El festejo tuvo como nombre propio al peruano, que recibió dos orejas después de una gran estocada. Antes de eso, había estado ausente del ruedo tras el goring y llegó a reconocer el peso de esos días con una frase breve: “Han sido días bastante duros”. Su retorno, por tanto, no fue solo una vuelta al cartel, sino una prueba de resistencia después de una lesión que lo apartó temporalmente de la plaza.
La corrida se celebró con Morante de la Puebla vestido de negro y oro, y Castella de rosa y oro, en un cartel que reunió a tres toreros con respuestas muy distintas ante el toro. Morante recibió salutaciones tras un pinchazo, estocada y descabello, y también aplausos después de un pinchazo hondo y otro pinchazo. Castella, por su parte, fue silenciado tras dos pinchazos, una estocada y un aviso, aunque después logró una oreja con media estocada y descabello y otro aviso.

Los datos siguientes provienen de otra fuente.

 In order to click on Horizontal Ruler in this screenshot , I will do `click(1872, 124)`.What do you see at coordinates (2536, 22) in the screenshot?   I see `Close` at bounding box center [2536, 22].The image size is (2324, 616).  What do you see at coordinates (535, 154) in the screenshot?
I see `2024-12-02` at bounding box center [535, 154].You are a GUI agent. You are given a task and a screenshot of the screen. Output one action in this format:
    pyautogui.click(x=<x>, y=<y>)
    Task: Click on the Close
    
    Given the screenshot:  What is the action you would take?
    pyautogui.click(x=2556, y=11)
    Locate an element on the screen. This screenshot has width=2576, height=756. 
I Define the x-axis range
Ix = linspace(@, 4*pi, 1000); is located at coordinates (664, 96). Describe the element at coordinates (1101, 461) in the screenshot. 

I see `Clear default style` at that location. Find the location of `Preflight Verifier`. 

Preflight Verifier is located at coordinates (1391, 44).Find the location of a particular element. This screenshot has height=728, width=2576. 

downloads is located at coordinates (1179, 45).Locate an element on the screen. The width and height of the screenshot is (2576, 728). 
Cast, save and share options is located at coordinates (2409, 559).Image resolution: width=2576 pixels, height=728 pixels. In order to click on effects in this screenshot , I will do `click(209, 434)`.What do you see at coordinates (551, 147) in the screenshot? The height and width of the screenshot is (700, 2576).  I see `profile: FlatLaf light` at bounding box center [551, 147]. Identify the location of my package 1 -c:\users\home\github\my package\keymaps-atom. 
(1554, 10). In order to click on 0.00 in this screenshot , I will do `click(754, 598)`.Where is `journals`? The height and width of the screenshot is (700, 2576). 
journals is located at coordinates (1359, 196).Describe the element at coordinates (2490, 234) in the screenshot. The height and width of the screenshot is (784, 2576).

El contraste entre los tres dejó una lectura clara de la tarde en Jerez de la Frontera: Roca Rey reapareció entero y ganó el premio mayor, Morante encontró reconocimiento del público pese a una lidia sin trofeos, y Castella pasó de la frialdad del silencio a cortar una oreja. En un festejo así, el regreso del espada peruano pesó más que el resto porque llegaba después de varios días de recuperación y con la duda lógica sobre su respuesta física.
El dato que sostiene la jornada es ese: Roca Rey no solo volvió a presentarse, sino que lo hizo con una actuación premiada y sin señales de haber perdido sitio tras la cornada. Lo que sigue ahora es la secuencia habitual de un torero que ha regresado con fuerza después de una lesión, mientras Jerez de la Frontera queda como la plaza donde su reaparición volvió a colocarlo en el centro de la tarde.